STUDY MATERIAL Block Start

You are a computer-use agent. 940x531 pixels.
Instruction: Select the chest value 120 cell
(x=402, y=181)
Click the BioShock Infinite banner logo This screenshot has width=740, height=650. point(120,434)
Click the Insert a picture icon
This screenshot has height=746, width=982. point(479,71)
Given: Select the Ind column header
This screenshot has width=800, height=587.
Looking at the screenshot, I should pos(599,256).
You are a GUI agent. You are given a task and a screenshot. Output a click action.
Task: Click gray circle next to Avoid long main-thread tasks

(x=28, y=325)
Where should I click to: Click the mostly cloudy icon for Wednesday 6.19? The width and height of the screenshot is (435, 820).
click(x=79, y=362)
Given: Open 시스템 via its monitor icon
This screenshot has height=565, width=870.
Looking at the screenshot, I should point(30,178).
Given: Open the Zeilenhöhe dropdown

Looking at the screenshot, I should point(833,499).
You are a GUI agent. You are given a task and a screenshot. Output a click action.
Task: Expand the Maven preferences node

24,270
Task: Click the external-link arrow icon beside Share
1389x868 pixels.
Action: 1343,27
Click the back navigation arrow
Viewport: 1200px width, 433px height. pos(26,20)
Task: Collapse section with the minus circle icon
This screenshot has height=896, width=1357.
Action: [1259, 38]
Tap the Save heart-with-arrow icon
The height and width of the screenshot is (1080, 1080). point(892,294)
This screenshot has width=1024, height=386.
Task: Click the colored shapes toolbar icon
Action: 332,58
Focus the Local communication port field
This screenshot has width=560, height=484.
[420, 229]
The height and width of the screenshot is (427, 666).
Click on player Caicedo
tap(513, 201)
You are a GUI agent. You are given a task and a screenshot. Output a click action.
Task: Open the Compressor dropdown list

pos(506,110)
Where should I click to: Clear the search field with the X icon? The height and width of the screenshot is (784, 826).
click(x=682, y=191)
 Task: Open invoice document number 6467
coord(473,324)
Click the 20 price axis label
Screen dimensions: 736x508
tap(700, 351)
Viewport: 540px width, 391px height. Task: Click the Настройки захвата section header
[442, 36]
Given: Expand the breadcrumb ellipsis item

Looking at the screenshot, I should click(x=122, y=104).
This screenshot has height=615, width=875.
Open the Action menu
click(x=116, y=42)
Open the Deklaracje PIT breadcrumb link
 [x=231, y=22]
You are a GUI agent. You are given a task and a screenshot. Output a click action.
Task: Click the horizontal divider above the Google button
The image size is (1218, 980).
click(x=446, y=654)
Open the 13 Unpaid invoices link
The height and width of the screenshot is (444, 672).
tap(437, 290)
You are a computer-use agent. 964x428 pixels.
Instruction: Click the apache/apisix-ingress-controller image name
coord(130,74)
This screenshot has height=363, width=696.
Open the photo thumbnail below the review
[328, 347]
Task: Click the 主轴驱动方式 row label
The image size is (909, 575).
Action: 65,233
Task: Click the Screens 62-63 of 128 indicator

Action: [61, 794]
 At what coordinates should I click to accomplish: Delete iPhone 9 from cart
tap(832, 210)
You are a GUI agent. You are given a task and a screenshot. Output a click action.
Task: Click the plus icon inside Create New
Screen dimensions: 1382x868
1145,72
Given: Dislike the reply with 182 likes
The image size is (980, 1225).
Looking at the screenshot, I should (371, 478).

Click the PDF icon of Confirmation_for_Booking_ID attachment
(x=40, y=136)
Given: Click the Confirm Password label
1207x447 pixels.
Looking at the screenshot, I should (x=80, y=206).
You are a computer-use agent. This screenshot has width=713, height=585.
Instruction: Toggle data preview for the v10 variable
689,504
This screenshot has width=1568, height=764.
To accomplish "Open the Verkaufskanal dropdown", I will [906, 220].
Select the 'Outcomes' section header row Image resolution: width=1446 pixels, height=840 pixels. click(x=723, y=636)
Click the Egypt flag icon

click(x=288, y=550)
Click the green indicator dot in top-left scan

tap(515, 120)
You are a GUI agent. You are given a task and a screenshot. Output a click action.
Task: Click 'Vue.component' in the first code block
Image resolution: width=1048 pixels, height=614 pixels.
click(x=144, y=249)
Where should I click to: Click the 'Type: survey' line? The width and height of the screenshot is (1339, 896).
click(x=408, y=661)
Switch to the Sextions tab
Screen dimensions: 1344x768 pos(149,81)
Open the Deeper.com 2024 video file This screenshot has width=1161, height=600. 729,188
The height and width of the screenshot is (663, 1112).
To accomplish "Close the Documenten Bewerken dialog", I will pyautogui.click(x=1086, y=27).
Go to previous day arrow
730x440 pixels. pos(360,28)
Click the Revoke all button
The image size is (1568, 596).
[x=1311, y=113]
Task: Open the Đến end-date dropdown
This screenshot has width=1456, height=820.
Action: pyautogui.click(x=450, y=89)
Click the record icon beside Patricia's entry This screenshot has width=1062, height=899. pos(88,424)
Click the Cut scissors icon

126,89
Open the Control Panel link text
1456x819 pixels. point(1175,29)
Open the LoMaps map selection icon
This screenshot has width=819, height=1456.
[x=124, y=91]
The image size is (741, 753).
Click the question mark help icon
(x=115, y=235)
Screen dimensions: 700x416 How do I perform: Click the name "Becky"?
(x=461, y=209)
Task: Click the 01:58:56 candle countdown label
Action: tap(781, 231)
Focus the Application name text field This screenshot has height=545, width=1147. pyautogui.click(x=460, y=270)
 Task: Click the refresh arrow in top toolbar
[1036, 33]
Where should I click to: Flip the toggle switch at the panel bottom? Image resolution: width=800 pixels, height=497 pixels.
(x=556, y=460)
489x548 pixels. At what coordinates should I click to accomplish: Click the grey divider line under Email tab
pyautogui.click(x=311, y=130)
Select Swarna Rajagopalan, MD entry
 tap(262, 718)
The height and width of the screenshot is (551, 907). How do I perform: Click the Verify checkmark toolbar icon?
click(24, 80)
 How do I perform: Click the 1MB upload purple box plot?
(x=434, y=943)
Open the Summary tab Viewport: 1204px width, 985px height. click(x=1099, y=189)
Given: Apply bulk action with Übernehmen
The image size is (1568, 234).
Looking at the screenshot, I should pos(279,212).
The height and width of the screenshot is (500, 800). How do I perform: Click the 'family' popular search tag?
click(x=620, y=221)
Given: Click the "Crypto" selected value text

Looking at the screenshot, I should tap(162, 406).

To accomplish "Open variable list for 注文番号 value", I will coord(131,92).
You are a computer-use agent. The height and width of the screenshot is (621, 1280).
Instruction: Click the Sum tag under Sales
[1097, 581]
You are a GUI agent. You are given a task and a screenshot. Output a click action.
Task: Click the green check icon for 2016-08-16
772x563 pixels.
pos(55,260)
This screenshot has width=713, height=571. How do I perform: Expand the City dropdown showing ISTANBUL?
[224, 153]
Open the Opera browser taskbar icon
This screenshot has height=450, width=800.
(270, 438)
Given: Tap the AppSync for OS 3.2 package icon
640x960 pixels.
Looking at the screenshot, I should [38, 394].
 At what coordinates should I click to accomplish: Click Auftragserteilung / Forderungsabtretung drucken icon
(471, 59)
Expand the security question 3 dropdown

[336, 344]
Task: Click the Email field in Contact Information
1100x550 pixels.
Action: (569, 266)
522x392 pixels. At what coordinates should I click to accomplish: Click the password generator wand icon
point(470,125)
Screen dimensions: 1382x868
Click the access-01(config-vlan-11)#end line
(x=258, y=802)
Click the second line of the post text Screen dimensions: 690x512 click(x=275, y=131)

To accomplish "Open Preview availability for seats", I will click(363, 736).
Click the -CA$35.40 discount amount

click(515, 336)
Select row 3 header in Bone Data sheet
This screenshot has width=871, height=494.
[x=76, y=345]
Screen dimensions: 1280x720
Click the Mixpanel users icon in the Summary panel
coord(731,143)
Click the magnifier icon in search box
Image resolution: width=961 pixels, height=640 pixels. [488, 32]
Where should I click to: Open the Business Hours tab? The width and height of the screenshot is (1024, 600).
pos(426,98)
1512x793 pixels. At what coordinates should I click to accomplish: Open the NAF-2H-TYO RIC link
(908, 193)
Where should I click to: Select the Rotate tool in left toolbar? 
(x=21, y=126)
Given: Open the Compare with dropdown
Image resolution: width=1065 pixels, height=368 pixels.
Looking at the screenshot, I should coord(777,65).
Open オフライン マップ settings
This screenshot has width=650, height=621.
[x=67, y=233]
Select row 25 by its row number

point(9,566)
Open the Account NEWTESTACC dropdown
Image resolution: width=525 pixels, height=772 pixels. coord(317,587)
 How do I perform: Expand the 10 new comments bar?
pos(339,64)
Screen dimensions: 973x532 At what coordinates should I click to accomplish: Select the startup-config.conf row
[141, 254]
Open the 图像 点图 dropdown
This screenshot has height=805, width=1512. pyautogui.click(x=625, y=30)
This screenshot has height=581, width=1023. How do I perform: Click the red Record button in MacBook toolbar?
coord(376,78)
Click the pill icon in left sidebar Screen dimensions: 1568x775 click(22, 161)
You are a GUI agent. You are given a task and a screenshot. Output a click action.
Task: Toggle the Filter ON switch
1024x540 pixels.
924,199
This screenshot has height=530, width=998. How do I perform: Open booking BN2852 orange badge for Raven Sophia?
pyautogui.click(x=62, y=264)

STUDY MATERIAL Block End

• [WHAT THE TASK ASKS]: Reproduce only the lines above, starting at the line with "Open the Summary" and ending at the line with "Task: Click the green", exactly as written.

• [EXPECTED ANSWER]:
Open the Summary tab Viewport: 1204px width, 985px height. click(x=1099, y=189)
Given: Apply bulk action with Übernehmen
The image size is (1568, 234).
Looking at the screenshot, I should pos(279,212).
The height and width of the screenshot is (500, 800). How do I perform: Click the 'family' popular search tag?
click(x=620, y=221)
Given: Click the "Crypto" selected value text

Looking at the screenshot, I should tap(162, 406).

To accomplish "Open variable list for 注文番号 value", I will coord(131,92).
You are a computer-use agent. The height and width of the screenshot is (621, 1280).
Instruction: Click the Sum tag under Sales
[1097, 581]
You are a GUI agent. You are given a task and a screenshot. Output a click action.
Task: Click the green check icon for 2016-08-16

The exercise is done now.